**WRITTEN PROBLEM**
In the records below, replace "Click" with "Select" and keep everything else unchanged. Leave the pictures out of your version.

**INPUT ROWS**
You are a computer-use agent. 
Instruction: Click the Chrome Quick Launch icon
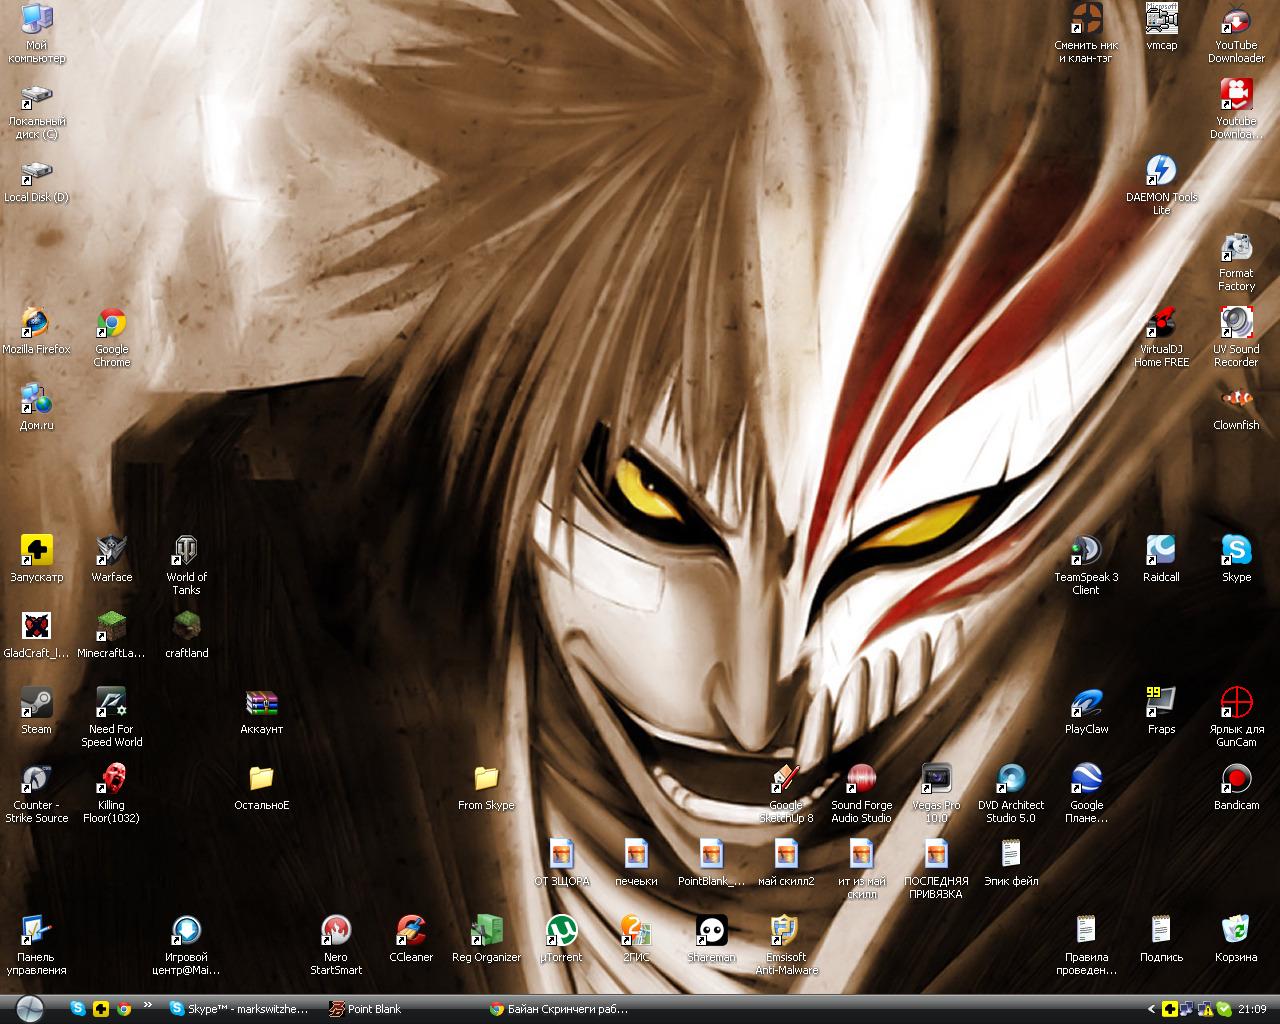coord(124,1009)
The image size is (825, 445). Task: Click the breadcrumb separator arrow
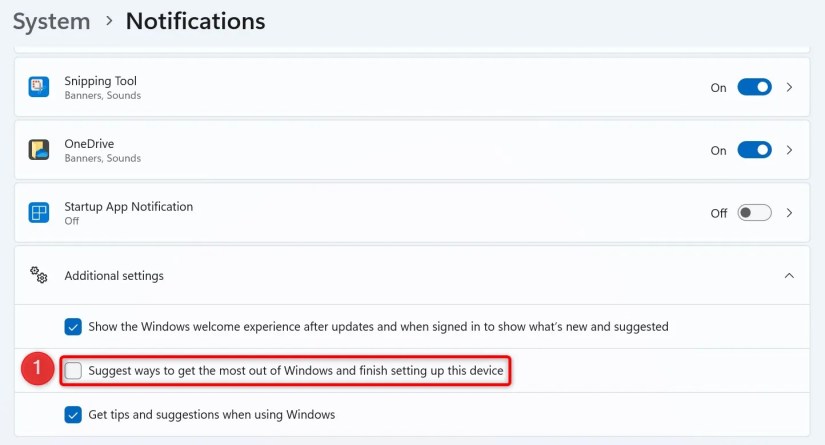(109, 21)
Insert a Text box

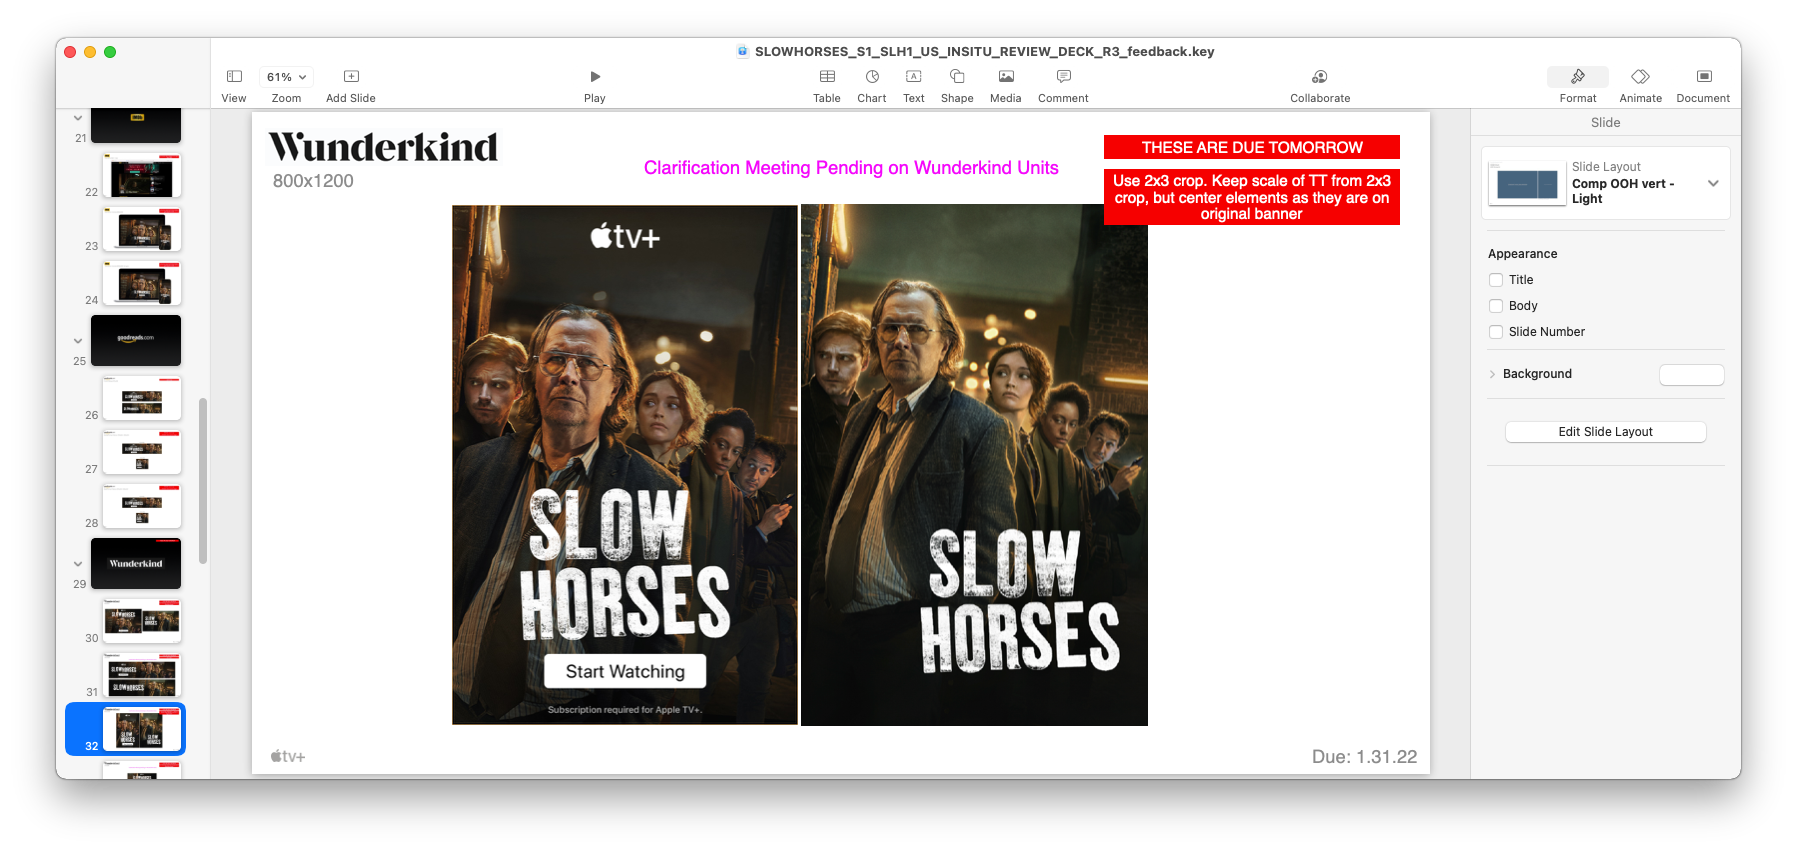(x=913, y=77)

**TASK OUTPUT**
You are a computer-use agent. 
Instruction: Select the Chrome Quick Launch icon
coord(124,1009)
The image size is (825, 445). Task: Select the breadcrumb separator arrow
(109, 21)
Insert a Text box

(x=913, y=77)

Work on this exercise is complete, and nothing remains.